В годы войны творчество едва ли не самого физиологичного русского писателя XX века стало бестелесным, что едва ли отражало «низкую» правду всей жизни (понятия для Платонова очень важного: «Вся жизнь» — название его первого, так и не увидевшего свет послевоенного сборника) и уж тем более военной жизни, точно схваченную в липкинском мемуаре. Да и Платонов недаром занес в свой военный блокнот: «Образец солдата: экстр<емально> живущий человек; он быстро должен управиться, пережить все радости, все наслаждения, все привязанности. Ест, любит, пьет, думает — сразу впрок, за всю жизнь, а то, м. б., убьют». И больше того: «Отсутствие порока в человеке (выпивки, женщины) есть доказательство отсутствия в нем души». Но об этих радостях, наслаждениях и пороках, за исключением разве что еды (например, сцена обеда, вернее последней трапезы русских воинов в рассказе «Одухотворенные люди»), он не писал или упоминал вскользь, как в рассказе «Молодой майор» («Солдат любит заботиться о своей утробе, и в этой его заботе был не низменный, но существенный смысл»), и переводил любовь в разлуку, ограничивал отношения мужчин и женщин на войне нежными письмами, хранением семейных реликвий, благородством и подчеркнутой супружеской верностью, своего рода иночеством разделенных войной мужчин и женщин, причем эта разделенность была вызвана не только физической разлукой.

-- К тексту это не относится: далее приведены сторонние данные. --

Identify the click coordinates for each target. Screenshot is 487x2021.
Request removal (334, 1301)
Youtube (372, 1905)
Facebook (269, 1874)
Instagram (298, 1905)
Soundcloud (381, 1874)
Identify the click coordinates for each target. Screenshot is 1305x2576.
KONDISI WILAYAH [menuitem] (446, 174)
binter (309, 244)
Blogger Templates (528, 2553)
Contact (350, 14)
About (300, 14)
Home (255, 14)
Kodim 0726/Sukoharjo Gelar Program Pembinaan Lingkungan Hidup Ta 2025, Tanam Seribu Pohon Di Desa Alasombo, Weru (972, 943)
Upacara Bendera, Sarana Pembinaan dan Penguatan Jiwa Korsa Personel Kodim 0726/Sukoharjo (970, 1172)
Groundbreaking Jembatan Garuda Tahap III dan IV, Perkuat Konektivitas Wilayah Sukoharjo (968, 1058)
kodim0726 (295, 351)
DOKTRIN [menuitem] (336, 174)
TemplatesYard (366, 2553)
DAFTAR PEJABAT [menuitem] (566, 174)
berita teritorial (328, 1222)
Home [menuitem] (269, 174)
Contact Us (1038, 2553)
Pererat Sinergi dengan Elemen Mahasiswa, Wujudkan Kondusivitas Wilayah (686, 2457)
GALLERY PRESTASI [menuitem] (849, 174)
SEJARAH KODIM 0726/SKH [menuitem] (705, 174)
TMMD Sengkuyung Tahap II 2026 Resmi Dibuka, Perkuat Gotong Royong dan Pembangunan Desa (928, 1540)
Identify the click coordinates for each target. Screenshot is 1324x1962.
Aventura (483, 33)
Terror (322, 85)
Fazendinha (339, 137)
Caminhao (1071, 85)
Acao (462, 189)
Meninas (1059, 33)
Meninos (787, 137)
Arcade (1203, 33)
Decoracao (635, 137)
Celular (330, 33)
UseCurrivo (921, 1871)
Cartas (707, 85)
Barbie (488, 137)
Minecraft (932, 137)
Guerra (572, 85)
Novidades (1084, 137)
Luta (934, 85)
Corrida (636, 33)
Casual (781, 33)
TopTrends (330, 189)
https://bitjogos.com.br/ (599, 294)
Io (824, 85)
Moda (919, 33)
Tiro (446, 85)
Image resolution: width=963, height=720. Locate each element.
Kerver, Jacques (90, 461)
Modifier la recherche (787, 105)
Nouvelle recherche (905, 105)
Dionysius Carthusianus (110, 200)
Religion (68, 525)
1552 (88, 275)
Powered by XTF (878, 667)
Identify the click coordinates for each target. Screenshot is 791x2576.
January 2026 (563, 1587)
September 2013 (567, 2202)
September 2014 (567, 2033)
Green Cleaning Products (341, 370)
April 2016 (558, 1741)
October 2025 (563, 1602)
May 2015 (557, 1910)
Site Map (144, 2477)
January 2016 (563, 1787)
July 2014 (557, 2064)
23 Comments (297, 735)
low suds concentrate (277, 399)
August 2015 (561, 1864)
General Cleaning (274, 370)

В платоновском изложении темы сценария под названием «Бессмертный солдат» любовная история артиллериста Ивана Свиридова и санитарки Марии Михеевой вернулась обратно за реку Потудань: «Иван Свиридов, не отказываясь от своей любви к Марии, находит для этого своего чувства высшую одухотворенную форму, из которой исключена необходимость телесной близости; самой высшей необходимостью и участью Ивана является бой с врагом. Тема любви решается тем, что
Недаром по воспоминаниям и Ортенберга, и Зотова Платонов-корреспондент называл себя Лукой в честь горьковского персонажа. Идеальное стало для него в войну реальным, потому что близкая смерть, при которой живет, как дитя при матери, солдат, неизбежно возвышает человека («Где же можно полюбить человека больше, как ни на войне, когда он способен разделить с тобою смерть и спасти тебя от смерти, погибнув сам. Когда мы накануне прощания навек», — отмечал он в «Записных книжках») и меняет систему его ценностей: «Но и нежность его к вещам, внимание к мелочам, — чем бы он ни стал заниматься, — тоже вырастает: он внимателен и к кошке, и к воробью, и к сверчку, etc…»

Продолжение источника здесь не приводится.